[Source records]
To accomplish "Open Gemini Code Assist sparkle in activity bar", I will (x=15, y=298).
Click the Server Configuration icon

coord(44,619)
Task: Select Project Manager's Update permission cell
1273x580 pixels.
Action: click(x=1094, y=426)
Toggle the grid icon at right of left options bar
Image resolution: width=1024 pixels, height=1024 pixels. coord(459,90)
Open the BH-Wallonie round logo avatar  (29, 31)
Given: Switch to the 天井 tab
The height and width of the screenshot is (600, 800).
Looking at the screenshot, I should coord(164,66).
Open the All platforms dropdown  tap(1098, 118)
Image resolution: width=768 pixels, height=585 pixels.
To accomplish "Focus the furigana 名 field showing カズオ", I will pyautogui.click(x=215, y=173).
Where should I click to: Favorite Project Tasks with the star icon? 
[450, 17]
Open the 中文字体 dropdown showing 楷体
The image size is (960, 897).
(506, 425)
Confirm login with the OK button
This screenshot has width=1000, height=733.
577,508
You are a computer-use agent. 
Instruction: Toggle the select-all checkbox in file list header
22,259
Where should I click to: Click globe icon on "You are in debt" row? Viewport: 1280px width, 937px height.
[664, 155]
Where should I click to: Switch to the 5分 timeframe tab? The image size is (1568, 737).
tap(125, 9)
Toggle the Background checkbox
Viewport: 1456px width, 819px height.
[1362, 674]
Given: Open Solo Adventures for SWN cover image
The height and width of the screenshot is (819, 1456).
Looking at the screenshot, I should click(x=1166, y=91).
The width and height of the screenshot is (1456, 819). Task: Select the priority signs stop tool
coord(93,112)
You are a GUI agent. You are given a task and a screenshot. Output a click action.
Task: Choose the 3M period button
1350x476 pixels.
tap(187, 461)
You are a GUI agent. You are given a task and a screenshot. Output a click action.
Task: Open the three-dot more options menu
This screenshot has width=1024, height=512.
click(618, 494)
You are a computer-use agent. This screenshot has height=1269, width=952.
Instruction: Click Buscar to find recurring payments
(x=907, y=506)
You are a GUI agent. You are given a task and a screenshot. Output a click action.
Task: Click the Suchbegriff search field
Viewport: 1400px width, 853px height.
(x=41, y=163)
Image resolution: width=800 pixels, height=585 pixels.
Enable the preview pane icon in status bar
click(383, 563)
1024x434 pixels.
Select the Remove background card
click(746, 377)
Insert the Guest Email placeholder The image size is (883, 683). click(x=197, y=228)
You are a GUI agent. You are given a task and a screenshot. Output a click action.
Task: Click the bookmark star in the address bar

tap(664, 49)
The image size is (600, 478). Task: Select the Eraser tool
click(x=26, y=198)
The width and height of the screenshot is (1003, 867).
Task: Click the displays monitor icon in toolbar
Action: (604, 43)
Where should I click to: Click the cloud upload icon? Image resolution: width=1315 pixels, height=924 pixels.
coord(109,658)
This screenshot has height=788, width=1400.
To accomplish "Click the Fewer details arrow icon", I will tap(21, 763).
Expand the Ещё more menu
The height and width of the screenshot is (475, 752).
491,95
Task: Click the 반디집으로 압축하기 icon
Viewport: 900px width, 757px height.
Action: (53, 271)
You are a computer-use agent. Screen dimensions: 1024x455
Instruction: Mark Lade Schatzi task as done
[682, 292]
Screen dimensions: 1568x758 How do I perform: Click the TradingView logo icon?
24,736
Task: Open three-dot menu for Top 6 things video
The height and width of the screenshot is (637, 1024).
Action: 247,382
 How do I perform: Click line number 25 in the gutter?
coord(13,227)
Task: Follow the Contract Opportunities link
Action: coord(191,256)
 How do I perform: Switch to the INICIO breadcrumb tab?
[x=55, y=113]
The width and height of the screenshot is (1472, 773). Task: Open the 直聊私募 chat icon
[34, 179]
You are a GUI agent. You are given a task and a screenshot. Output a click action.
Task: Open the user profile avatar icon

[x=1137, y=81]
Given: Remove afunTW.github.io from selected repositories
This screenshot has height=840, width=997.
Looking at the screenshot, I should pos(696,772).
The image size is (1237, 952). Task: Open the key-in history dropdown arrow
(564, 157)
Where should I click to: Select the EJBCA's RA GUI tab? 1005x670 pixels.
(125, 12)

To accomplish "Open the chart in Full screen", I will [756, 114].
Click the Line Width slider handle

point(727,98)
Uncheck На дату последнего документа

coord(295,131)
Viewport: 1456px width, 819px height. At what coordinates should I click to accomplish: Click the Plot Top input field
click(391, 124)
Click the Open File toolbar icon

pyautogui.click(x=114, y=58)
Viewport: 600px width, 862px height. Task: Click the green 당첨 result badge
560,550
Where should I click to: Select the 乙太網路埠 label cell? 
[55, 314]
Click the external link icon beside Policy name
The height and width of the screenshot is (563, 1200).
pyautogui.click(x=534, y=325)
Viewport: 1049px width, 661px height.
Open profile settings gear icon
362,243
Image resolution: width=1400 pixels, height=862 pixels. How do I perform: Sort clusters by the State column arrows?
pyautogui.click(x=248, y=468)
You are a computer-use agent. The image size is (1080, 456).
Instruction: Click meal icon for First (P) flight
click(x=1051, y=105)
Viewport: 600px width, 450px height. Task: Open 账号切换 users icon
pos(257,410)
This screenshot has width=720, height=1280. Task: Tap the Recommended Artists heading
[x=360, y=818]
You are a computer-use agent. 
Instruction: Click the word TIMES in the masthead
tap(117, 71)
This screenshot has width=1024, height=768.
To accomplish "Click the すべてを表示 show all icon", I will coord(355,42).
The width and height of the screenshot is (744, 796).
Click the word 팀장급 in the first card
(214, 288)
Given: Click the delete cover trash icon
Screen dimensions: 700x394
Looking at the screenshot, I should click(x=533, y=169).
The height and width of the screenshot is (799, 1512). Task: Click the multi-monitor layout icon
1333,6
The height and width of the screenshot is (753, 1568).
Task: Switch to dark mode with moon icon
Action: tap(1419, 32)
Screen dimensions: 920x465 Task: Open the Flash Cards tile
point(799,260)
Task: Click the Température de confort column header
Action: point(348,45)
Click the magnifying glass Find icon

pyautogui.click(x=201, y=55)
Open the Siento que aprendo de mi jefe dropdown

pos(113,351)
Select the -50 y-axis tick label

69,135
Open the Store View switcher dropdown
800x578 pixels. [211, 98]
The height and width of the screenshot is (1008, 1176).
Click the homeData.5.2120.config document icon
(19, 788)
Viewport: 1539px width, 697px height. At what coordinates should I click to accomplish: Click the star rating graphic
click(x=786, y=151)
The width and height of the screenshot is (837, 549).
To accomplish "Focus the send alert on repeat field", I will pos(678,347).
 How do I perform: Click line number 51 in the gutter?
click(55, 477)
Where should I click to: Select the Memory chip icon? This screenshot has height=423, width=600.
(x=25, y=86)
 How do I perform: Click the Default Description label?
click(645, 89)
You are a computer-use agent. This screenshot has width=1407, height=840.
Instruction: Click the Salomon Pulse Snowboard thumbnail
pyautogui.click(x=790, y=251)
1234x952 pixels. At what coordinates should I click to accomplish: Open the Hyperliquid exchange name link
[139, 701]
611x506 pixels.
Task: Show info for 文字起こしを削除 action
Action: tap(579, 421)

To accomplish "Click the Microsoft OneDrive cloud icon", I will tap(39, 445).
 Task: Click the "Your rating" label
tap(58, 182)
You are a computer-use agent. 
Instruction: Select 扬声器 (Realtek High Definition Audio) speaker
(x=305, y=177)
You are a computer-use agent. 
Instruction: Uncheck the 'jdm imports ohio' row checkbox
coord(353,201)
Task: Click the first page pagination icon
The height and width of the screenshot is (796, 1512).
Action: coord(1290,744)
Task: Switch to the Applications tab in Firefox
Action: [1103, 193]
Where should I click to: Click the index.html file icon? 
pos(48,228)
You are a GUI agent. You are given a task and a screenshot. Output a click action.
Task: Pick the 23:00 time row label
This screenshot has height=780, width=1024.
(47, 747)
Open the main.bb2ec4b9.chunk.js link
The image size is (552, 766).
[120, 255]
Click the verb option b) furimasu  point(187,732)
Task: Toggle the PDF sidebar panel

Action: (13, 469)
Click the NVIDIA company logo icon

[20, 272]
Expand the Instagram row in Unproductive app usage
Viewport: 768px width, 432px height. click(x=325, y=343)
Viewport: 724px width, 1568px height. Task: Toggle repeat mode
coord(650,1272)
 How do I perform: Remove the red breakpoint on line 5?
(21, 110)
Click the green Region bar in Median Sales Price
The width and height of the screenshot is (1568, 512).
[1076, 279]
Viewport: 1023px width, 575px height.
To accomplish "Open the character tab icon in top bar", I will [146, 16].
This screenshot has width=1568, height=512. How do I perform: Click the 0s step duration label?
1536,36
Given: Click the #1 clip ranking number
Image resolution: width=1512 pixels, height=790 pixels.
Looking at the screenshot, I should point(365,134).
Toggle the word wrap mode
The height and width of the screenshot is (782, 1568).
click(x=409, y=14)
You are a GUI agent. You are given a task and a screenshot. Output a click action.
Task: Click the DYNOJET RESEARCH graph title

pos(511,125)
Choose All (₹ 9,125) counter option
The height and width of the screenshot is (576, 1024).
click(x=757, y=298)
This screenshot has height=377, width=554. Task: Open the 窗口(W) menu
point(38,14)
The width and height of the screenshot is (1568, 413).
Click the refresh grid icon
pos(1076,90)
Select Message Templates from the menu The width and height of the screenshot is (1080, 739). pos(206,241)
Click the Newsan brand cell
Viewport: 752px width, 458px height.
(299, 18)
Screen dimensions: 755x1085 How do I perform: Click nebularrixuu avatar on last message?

Goal of the exercise — Output the rows as a two-column CSV with the header text,answer, starting at the line that contains "Toggle the grid" and stopping after the line that contains "[1362, 674]". Give one CSV line per row, and put each value in a single quoted field with its line breaks changed to spaces.

Solution to this problem —
text,answer
"Toggle the grid icon at right of left options bar","Image resolution: width=1024 pixels, height=1024 pixels. coord(459,90)"
"Open the BH-Wallonie round logo avatar","(29, 31)"
"Given: Switch to the 天井 tab The height and width of the screenshot is (600, 800).","Looking at the screenshot, I should coord(164,66)."
"Open the All platforms dropdown","tap(1098, 118)"
"Image resolution: width=768 pixels, height=585 pixels. To accomplish ""Focus the furigana 名 field showing カズオ"",","I will pyautogui.click(x=215, y=173)."
"Where should I click to: Favorite Project Tasks with the star icon?","[450, 17]"
"Open the 中文字体 dropdown showing 楷体 The image size is (960, 897).","(506, 425)"
"Confirm login with the OK button This screenshot has width=1000, height=733.","577,508"
"You are a computer-use agent. Instruction: Toggle the select-all checkbox in file list header","22,259"
"Where should I click to: Click globe icon on ""You are in debt"" row? Viewport: 1280px width, 937px height.","[664, 155]"
"Where should I click to: Switch to the 5分 timeframe tab? The image size is (1568, 737).","tap(125, 9)"
"Toggle the Background checkbox Viewport: 1456px width, 819px height.","[1362, 674]"